1, 2a   La tierra era caos y vacío

La tierra como materia informe. Con estas palabras se indica la informidad -a fin de no ser gradualmente preparados aquellos que no pueden pensar o concebir una privación absoluta de forma que no llega, si embargo, a la nada- de donde había de salir otro cielo y tierra visible y compuesta. Agustín, Las confesiones, 12, 15.

1, 2c   El espíritu de Dios se cernía sobre la superficie de las aguas

La creación por el Espíritu.
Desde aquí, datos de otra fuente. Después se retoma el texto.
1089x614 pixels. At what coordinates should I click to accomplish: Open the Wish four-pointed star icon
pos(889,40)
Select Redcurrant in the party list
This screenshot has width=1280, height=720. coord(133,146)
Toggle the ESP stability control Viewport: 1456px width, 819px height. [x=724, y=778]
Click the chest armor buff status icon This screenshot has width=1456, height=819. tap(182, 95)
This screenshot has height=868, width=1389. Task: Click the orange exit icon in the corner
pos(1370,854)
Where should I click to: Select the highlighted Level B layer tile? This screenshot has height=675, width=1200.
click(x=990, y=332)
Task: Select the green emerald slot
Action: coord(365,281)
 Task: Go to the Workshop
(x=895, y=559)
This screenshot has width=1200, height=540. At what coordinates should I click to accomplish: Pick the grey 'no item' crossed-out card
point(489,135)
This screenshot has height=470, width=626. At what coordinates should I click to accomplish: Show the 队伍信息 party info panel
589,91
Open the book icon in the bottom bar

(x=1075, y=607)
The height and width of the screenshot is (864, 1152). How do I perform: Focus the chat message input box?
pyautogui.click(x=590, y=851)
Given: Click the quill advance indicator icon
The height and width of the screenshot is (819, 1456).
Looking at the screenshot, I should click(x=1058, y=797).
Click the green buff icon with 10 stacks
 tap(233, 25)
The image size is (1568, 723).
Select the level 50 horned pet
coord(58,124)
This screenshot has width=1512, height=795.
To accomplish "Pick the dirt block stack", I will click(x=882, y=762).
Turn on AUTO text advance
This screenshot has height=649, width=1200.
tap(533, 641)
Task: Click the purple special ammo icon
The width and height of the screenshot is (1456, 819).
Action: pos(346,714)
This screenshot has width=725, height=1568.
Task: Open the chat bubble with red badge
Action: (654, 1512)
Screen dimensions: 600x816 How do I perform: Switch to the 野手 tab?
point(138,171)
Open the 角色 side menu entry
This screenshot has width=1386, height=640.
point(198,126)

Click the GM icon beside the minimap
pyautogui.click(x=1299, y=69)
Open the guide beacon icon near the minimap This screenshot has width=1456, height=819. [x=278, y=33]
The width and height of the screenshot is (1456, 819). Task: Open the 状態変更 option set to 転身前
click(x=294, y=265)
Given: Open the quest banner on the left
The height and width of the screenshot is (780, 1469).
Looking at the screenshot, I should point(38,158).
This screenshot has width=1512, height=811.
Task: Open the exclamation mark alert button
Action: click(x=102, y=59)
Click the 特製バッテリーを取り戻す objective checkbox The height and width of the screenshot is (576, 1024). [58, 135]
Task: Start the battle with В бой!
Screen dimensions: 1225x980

En efecto, adornada la bóveda del cielo, el Espíritu sabiamente aleteaba sobre la tierra, destinada a dar fruto, porque gracias a Él las semillas de los nuevos productos debían germinar de acuerdo con lo que dijo el profeta: "Envía tu Espíritu, y serán creados, y renovarás la faz de la tierra". Ambrosio, Los seis días de la creación, 1, 8, 29.

Un símbolo del bautismo. Al principio del Génesis encontramos escrito: "Y sobre las aguas se cernía el Espíritu". Y a continuación se añade: "Y las tinieblas cubrían los abismos". Prestad, pues atención a lo que se dice al principio del Génesis. Ello se sitúa en un plano espiritual. Dice: "Y sobre las aguas se cernía el Espíritu". Ya por aquel entonces hacía alusión al bautismo. En efecto, no podía existir el bautismo sin el Espíritu. Jerónimo, Tratado sobre los Salmos, 76.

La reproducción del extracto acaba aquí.